The whole listing needs to be restated word for word.
....................
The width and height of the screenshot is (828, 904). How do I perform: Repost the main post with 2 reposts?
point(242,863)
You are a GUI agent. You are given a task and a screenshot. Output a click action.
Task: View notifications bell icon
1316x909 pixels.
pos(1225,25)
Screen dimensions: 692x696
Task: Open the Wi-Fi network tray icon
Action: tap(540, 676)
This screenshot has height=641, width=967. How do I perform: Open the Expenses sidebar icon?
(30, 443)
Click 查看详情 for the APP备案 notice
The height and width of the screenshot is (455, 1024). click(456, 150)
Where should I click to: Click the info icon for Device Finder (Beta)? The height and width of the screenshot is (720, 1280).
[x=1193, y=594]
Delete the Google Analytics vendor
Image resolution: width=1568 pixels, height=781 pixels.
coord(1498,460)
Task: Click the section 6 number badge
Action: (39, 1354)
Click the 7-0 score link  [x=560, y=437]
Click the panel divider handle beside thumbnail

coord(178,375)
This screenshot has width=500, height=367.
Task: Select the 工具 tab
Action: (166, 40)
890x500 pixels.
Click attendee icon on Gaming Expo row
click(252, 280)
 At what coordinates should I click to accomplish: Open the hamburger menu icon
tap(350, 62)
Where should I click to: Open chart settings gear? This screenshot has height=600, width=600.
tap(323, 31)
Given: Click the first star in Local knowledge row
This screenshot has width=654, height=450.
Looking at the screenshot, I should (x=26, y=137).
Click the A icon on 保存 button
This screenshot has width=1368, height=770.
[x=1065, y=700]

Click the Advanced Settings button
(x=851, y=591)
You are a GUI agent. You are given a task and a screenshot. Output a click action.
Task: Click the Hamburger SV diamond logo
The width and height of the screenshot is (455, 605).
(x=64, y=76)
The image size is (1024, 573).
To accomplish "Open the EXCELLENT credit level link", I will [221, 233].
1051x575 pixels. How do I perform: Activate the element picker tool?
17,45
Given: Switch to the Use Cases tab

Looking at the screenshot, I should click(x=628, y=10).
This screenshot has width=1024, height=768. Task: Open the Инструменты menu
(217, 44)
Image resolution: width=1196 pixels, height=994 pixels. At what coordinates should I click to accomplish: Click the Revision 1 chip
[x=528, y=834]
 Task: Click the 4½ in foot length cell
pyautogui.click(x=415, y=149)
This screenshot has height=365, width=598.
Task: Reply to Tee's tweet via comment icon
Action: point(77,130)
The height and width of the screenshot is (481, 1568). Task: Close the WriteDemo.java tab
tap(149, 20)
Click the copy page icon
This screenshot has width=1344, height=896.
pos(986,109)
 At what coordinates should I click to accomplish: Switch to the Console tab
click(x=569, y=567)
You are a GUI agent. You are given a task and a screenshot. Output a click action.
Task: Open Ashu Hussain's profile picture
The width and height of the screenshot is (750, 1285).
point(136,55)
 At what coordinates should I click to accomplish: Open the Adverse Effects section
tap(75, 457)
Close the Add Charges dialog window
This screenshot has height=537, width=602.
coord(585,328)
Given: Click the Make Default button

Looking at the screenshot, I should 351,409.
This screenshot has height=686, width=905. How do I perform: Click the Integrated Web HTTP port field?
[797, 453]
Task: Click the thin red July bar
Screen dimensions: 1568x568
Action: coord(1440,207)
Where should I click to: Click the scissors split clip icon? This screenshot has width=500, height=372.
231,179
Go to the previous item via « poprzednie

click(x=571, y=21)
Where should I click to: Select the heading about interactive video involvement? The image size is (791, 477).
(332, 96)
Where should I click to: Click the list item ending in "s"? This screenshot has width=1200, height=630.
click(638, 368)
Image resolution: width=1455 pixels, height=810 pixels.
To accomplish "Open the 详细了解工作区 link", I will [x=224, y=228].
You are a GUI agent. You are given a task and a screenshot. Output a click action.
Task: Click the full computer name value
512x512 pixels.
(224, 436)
....................
Task response:
The width and height of the screenshot is (828, 904). How do I perform: Repost the main post with 2 reposts?
point(242,863)
You are a GUI agent. You are given a task and a screenshot. Output a click action.
Task: View notifications bell icon
1316x909 pixels.
pos(1225,25)
Screen dimensions: 692x696
Task: Open the Wi-Fi network tray icon
Action: tap(540, 676)
This screenshot has height=641, width=967. How do I perform: Open the Expenses sidebar icon?
(30, 443)
Click 查看详情 for the APP备案 notice
The height and width of the screenshot is (455, 1024). click(456, 150)
Where should I click to: Click the info icon for Device Finder (Beta)? The height and width of the screenshot is (720, 1280).
[x=1193, y=594]
Delete the Google Analytics vendor
Image resolution: width=1568 pixels, height=781 pixels.
coord(1498,460)
Task: Click the section 6 number badge
Action: (39, 1354)
Click the 7-0 score link  [x=560, y=437]
Click the panel divider handle beside thumbnail

coord(178,375)
This screenshot has width=500, height=367.
Task: Select the 工具 tab
Action: (166, 40)
890x500 pixels.
Click attendee icon on Gaming Expo row
click(252, 280)
 At what coordinates should I click to accomplish: Open the hamburger menu icon
tap(350, 62)
Where should I click to: Open chart settings gear? This screenshot has height=600, width=600.
tap(323, 31)
Given: Click the first star in Local knowledge row
This screenshot has width=654, height=450.
Looking at the screenshot, I should (x=26, y=137).
Click the A icon on 保存 button
This screenshot has width=1368, height=770.
[x=1065, y=700]

Click the Advanced Settings button
(x=851, y=591)
You are a GUI agent. You are given a task and a screenshot. Output a click action.
Task: Click the Hamburger SV diamond logo
The width and height of the screenshot is (455, 605).
(x=64, y=76)
The image size is (1024, 573).
To accomplish "Open the EXCELLENT credit level link", I will [221, 233].
1051x575 pixels. How do I perform: Activate the element picker tool?
17,45
Given: Switch to the Use Cases tab

Looking at the screenshot, I should click(x=628, y=10).
This screenshot has width=1024, height=768. Task: Open the Инструменты menu
(217, 44)
Image resolution: width=1196 pixels, height=994 pixels. At what coordinates should I click to accomplish: Click the Revision 1 chip
[x=528, y=834]
 Task: Click the 4½ in foot length cell
pyautogui.click(x=415, y=149)
This screenshot has height=365, width=598.
Task: Reply to Tee's tweet via comment icon
Action: point(77,130)
The height and width of the screenshot is (481, 1568). Task: Close the WriteDemo.java tab
tap(149, 20)
Click the copy page icon
This screenshot has width=1344, height=896.
pos(986,109)
 At what coordinates should I click to accomplish: Switch to the Console tab
click(x=569, y=567)
You are a GUI agent. You are given a task and a screenshot. Output a click action.
Task: Open Ashu Hussain's profile picture
The width and height of the screenshot is (750, 1285).
point(136,55)
 At what coordinates should I click to accomplish: Open the Adverse Effects section
tap(75, 457)
Close the Add Charges dialog window
This screenshot has height=537, width=602.
coord(585,328)
Given: Click the Make Default button

Looking at the screenshot, I should 351,409.
This screenshot has height=686, width=905. How do I perform: Click the Integrated Web HTTP port field?
[797, 453]
Task: Click the thin red July bar
Screen dimensions: 1568x568
Action: coord(1440,207)
Where should I click to: Click the scissors split clip icon? This screenshot has width=500, height=372.
231,179
Go to the previous item via « poprzednie

click(x=571, y=21)
Where should I click to: Select the heading about interactive video involvement? The image size is (791, 477).
(332, 96)
Where should I click to: Click the list item ending in "s"? This screenshot has width=1200, height=630.
click(638, 368)
Image resolution: width=1455 pixels, height=810 pixels.
To accomplish "Open the 详细了解工作区 link", I will [x=224, y=228].
You are a GUI agent. You are given a task and a screenshot. Output a click action.
Task: Click the full computer name value
512x512 pixels.
(224, 436)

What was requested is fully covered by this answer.